Autor: Rhonheimer, Martin Buch: Natur als Grundlage der Moral Titel: Natur als Grundlage der Moral Stichwort: lex naturalis, Naturgesetz: Verdunkelung; Verdunkelung in ganzen Kulturen Kurzinhalt: Allgemein läßt sich sagen, daß die lex naturalis in dem Maße im Menschen zum Tragen kommt ... in dem sich in einem Menschen die Tugenden entwickeln, d. h. das Streben der Vernunft gemäß geordnet ist Textausschnitt: 58a Die Einordnung der Lehre vom Naturgesetz in die allgemeinere Bestimmung des sittlichen Handelns als vernunftgemäßes Handeln verschafft auch Klärung darüber, was Thomas meint, wenn er von einer "Zerstörung" des Naturgesetzes oder seiner Verdunkelung spricht. (Fs)
258b Allgemein läßt sich sagen, daß die lex naturalis in dem Maße im Menschen zum Tragen kommt, und d. h. auch ihre ganz präzeptive, handlungsleitende Kraft zur Entfaltung zu bringen vermag, in dem sich in einem Menschen die Tugenden entwickeln, d. h. das Streben der Vernunft gemäß geordnet ist. Im Falle des Tugendhaften nehmen ja die sinnlichen Strebepotenzen und der Wille an der ordinatio rationis teil, unterstützen diese und lassen die natürliche Vernunft ihre ganze praktisch-kognitive Wirksamkeit entwickeln.
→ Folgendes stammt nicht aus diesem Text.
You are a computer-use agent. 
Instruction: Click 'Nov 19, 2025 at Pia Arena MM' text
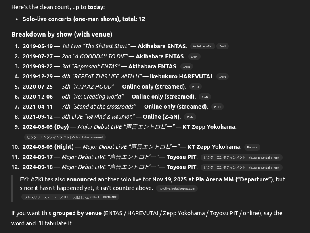192,179
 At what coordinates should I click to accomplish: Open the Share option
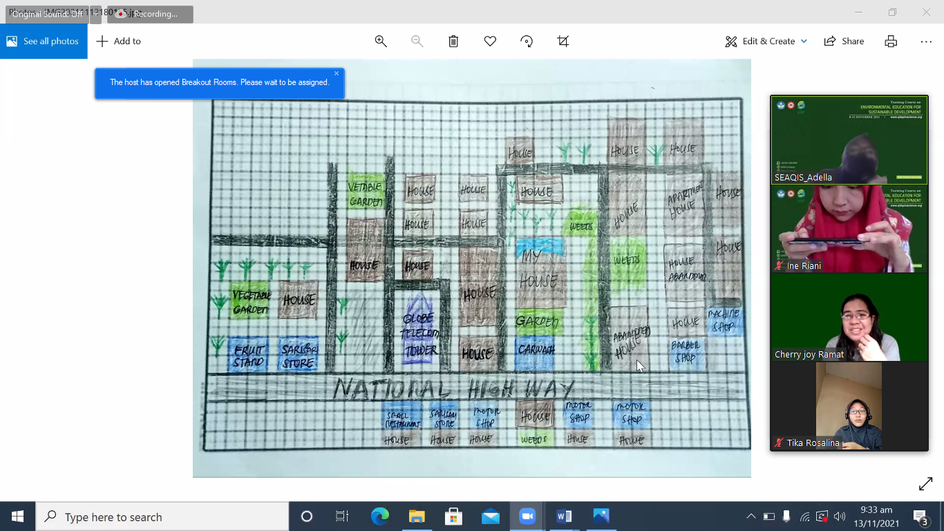tap(844, 41)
In umgekehrter Weise ist es das Laster, die habituelle Unordnung und Verkehrung der Strebungen also, welches die "lex naturalis" im Menschen zum Verdunkeln bringt. (Fs) (notabene)
258c Thomas behandelt diese Frage bekanntlich im Artikel 6 der Quaestio 94 von I - II: Die ersten und allgemeinsten "principia communia" können, in ihrer universalen Geltung, niemals aus dem "Herzen" des Menschen ausgelöscht werden; wohl sei es aber möglich, daß ihre Anwendung im konkreten Fall durch appetitive Einflüsse oder eine Leidenschaft gehindert werde. Was die übrigen, die aufgrund von "inventio" gefundenen sekundären Prinzipien betrifft, so können sie, d. h. ihre kognitive Präsenz, tatsächlich aus dem Herzen des Menschen ausgelöscht werden. Sei es durch falsche, aber rein intellektuelle Überzeugungen, also kognitive Fehlhaltungen, wie sie auch in der spektulativen Erkenntnis vorkommen können; oder aber durch schlechte Sitten, Gewohnheiten oder Laster.1 (Fs) (notabene)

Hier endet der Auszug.